SCHWARZENBERG (Charles-Philippe, prince DE), 1771-1820. Il fut d'abord militaire, puis ambassadeur d'Autriche à Paris. C'est lui qui négocia le mariage de Napoléon avec l'archiduchesse Marie-Louise. Il donna, à l'occasion de cette union en 1810, un grand bal qui se termina tristement par l'incendie de l'ambassade, où sa femme périt dans les flammes.
SCHWEINITZ (la comtesse DE), 1799-1854. Mlle Dullack, épousa, en 1832, le comte Hans-Herrmann de Schweinitz, et devint, en 1840, Grande-maîtresse de Cour de la princesse Guillaume de Prusse, née princesse de Saxe-Weimar.
SÉBASTIANI DE LA PORTA (le maréchal)*, 1775-1851. Ambassadeur à Constantinople, à Naples, puis à Londres.

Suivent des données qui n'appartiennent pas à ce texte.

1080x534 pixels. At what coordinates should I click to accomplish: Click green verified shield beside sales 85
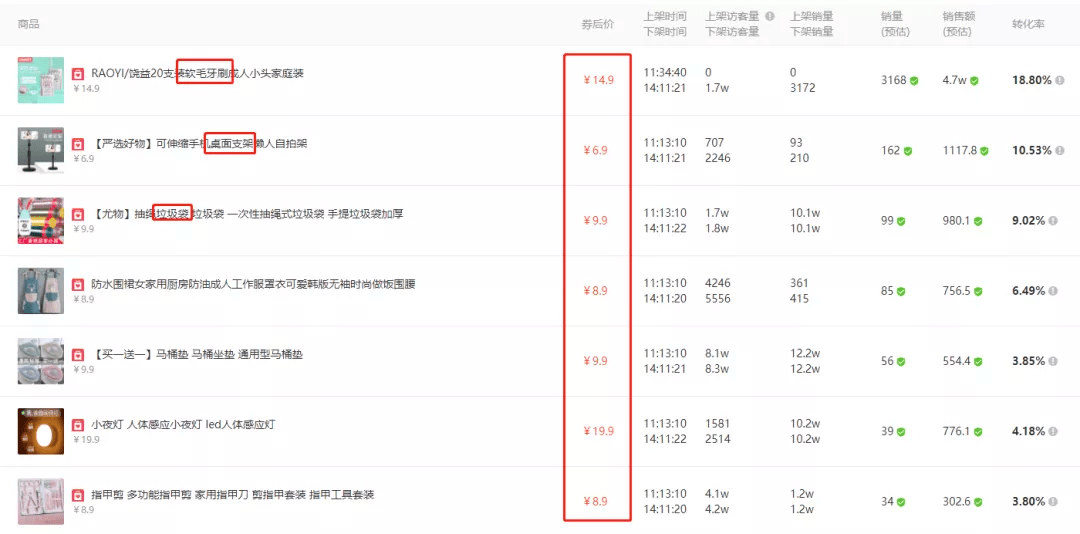[900, 292]
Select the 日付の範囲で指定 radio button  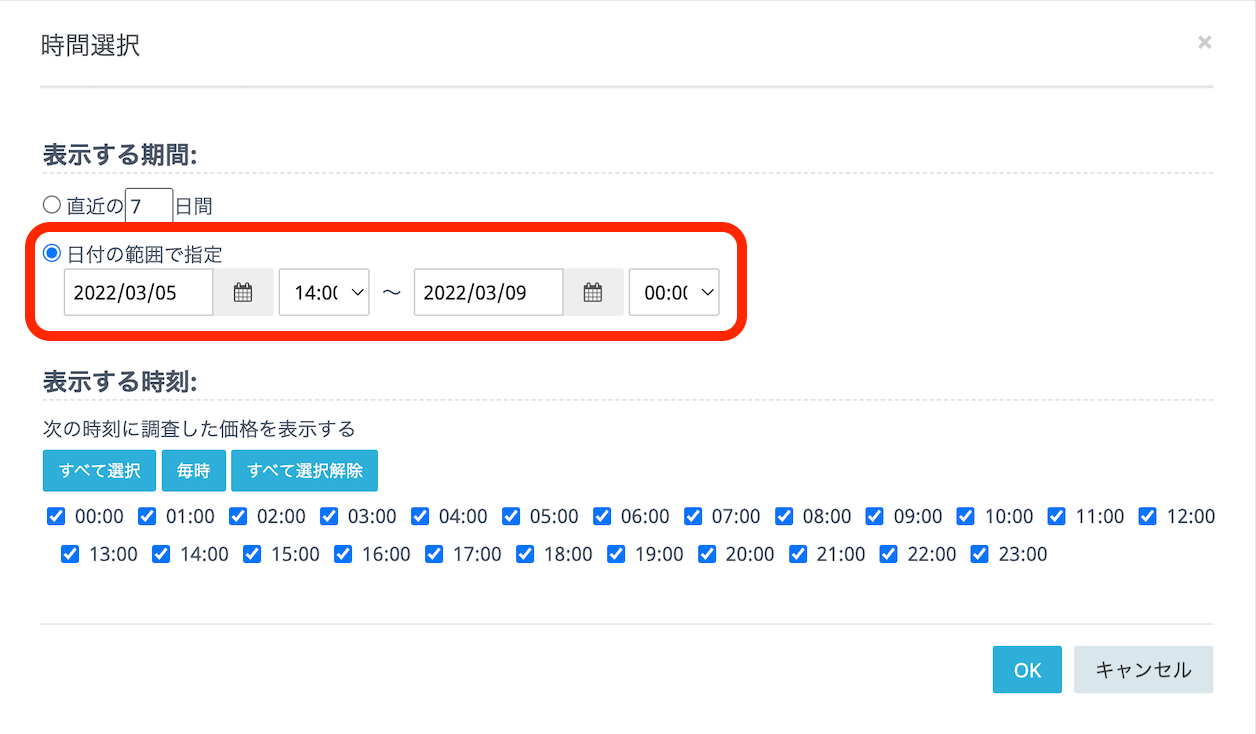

SÉBASTIANI (la maréchale), morte en 1842. Fille du duc de Gramont, elle avait émigré, à seize ans, avec les Bourbons. Elle avait épousé en premières noces à Milan le général Davidow, et en secondes noces le général Sébastiani, dont elle était la seconde femme.
SÉGUR (la comtesse DE), 1779-1847. Félicité d'Aguesseau, unique héritière du dernier Marquis de ce nom, épousa le comte Octave de Ségur, chef d'escadron d'état-major de la Garde royale, qui mourut en 1818.
SÉMONVILLE (le marquis DE)*, 1754-1839. Grand référendaire de la Cour des pairs.
SERCEY (le marquis DE), 1753-1856. Pierre-César-Charles-Guillaume de Sercey fut un marin très distingué. Au retour des Bourbons en 1814, il reçut la mission de traiter de l'échange des prisonniers français avec l'Angleterre. Il fut ensuite nommé vice-amiral et entra à la Chambre des pairs.
SÉVIGNÉ (la marquise DE)*, 1626-1696. Une des femmes les plus distinguées de la cour de Louis XIV, auteur de Lettres remarquables.
SFORZA (Ludovico), 1451-1508, dit le More, fut l'adversaire de la maison d'Aragon, en Italie, et y appela Charles VIII en 1494. Après avoir trahi les Français, il fut attaqué par Louis XII qui lui enleva ses États et l'obligea à fuir en Allemagne. L'impopularité de Trivulce dans le Milanais permit à Sforza de reconquérir ce duché, mais en 1500 il fut battu et fait prisonnier à Novare par les Français. Enfermé à Loches, il y mourut dix ans après.